======== Information provided
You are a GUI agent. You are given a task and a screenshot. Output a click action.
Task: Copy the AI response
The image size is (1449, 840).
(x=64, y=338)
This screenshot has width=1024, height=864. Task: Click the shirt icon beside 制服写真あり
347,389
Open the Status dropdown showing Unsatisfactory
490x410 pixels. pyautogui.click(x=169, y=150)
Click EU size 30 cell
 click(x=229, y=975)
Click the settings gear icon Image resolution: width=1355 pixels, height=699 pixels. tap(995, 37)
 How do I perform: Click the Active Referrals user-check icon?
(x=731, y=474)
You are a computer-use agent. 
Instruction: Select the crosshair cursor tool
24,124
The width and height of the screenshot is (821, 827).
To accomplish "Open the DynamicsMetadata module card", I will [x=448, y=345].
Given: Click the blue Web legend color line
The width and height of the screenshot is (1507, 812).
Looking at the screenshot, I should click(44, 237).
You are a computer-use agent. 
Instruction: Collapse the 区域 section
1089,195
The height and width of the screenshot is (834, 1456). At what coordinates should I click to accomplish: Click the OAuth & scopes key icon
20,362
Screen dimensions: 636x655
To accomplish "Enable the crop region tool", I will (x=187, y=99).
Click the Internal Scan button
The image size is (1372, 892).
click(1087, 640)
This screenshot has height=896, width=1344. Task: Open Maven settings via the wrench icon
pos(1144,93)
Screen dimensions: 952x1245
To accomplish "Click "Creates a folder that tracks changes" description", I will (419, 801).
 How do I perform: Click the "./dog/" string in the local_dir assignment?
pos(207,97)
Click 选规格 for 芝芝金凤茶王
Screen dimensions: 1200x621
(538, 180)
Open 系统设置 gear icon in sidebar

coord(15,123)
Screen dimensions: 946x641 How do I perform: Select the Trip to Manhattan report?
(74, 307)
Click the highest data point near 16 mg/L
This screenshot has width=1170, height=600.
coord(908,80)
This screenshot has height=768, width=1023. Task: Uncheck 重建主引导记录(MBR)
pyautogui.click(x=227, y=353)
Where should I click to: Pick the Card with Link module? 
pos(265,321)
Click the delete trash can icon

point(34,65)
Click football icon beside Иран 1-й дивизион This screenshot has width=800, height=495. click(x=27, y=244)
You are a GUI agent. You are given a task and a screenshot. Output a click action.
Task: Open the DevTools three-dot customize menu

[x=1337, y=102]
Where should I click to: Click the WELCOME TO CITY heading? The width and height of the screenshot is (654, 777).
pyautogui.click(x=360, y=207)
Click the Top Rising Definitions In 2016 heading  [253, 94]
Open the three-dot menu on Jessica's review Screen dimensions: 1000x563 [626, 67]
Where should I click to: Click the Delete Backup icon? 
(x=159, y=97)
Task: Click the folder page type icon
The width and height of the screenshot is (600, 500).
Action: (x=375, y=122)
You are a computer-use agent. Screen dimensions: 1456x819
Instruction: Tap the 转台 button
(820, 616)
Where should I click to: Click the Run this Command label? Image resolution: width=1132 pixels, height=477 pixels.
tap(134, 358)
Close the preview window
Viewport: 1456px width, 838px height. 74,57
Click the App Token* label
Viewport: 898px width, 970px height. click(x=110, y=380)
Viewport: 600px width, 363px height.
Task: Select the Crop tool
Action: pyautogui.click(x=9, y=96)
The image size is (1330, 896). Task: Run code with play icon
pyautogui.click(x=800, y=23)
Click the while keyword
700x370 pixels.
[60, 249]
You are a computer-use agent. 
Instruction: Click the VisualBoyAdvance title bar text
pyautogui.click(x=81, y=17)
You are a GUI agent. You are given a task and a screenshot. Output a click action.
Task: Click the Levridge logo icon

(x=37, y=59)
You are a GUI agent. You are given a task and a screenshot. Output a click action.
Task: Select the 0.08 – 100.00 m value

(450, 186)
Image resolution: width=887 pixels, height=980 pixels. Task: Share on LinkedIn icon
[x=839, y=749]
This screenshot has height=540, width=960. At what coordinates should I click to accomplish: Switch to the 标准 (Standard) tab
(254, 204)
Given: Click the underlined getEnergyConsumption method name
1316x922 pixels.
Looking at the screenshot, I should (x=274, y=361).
================
◆ What this task involves: Collect every line of the material above that contains the string "resolution". Case counts.

◆ Exercise solution:
Click the settings gear icon Image resolution: width=1355 pixels, height=699 pixels. tap(995, 37)
Where should I click to: Click the Run this Command label? Image resolution: width=1132 pixels, height=477 pixels.
Image resolution: width=887 pixels, height=980 pixels. Task: Share on LinkedIn icon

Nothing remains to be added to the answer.